Hosken Consolidated Investments Limited (HCI) +0.17%
HCI announced the intra-group repurchase of 1.1 million shares at R136.10 each, with the shares reverting to authorised but unissued capital ahead of delisting. In addition, the Company completed a general repurchase of 4.86 million shares between September and December 2025, representing 5.65% of issued capital, at an average price of R133.11. Following both transactions, HCI now holds 7.9 million treasury shares, equivalent to 9.39% of shares in issue. The Board confirmed that the repurchases were funded from available cash and that the Group’s solvency, liquidity, capital position and working-capital resources remain fully adequate for ongoing operations.
Mr Price Group Limited (MRP) -13.67%
Mr Price Group has agreed to acquire 100% of NKD Group GmbH, a cash-based value apparel and homeware retailer operating across Central and Eastern Europe.

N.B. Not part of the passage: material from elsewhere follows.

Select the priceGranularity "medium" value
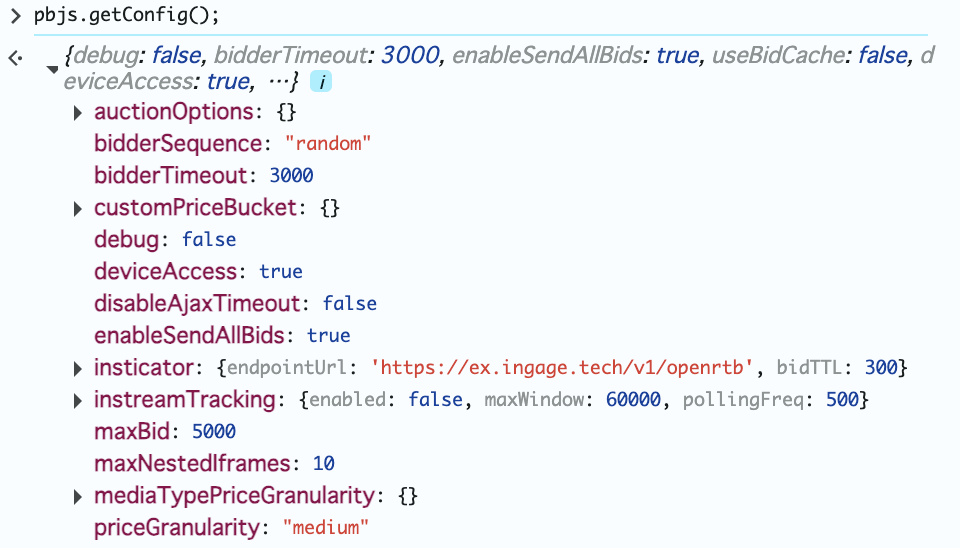 coord(326,527)
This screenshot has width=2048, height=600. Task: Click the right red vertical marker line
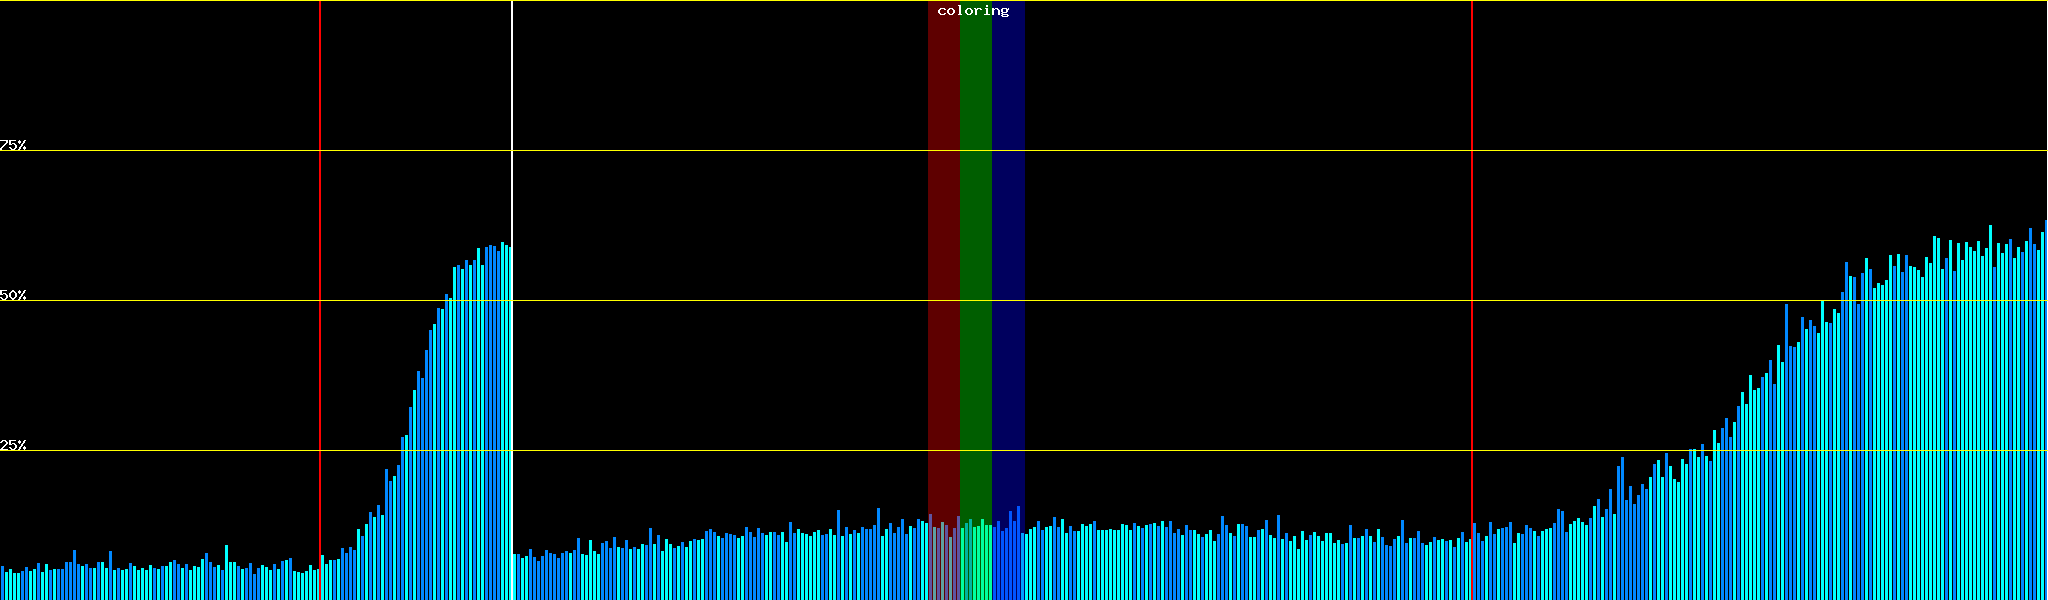coord(1472,200)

The transaction covers both the sale shares and shareholder loan receivables, with the total purchase consideration capped at €487 million (approximately R9.66 billion). Management views the acquisition as strategically aligned with the Group’s value-focused growth ambitions and sees meaningful expansion potential within NKD’s established footprint. NKD’s experienced senior leadership team will remain in place and continue executing the existing strategy, supporting continuity through integration and positioning the business for continued operational and geographic growth.

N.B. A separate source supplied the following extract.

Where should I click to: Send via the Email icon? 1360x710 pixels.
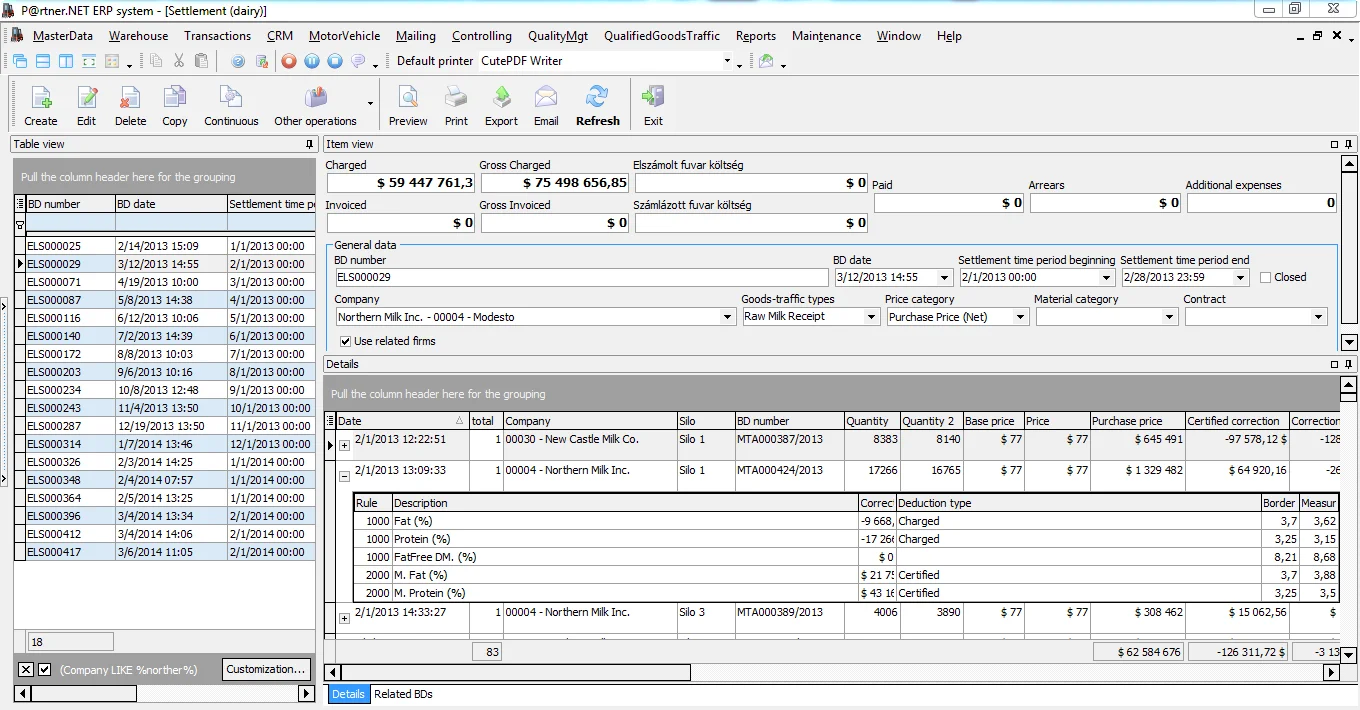coord(546,98)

Grindrod Limited (GND) -1.48%
Grindrod delivered resilient performance for the 11 months to 30 November 2025 despite weaker mining commodity prices, which fell 12% on average. Iron ore and chrome demand remained firm, supporting strong terminal activity, with the Port of Maputo exporting 13.9mt and TCM volumes reaching a record 9.1mt. Safety performance remained robust, and Group EBITDA margins improved in Ports and Terminals. Net cash of R0.2 billion reflects strengthened balance-sheet flexibility, even as gross debt increased due to sub-concession lease liabilities. Following a successful strategic streamlining phase, Grindrod is now focused on optimising core operations and advancing growth projects in rail and terminal capacity.
KAP Limited (KAP) +13.12%
KAP reported a stronger start to FY26, with EBITDA, operating profit and earnings improving as prior-year headwinds eased, including start-up costs from PG Bison’s MDF line, elevated finance charges and OEM-related disruptions at Feltex. PG Bison delivered higher panel production and sales, while Feltex benefited from recovering vehicle assembly volumes. Performance at Safripol remained weak amid global polymer oversupply, and Unitrans focused on exiting low-return activities. The balance sheet improved following the extension of a R2 billion revolving credit facility and disciplined capital expenditure. Management expects further gains from major investment projects, underperformance remediation and net-debt reduction. EPS and HEPS for 1H26 are both expected to rise by more than 20% year-on-year.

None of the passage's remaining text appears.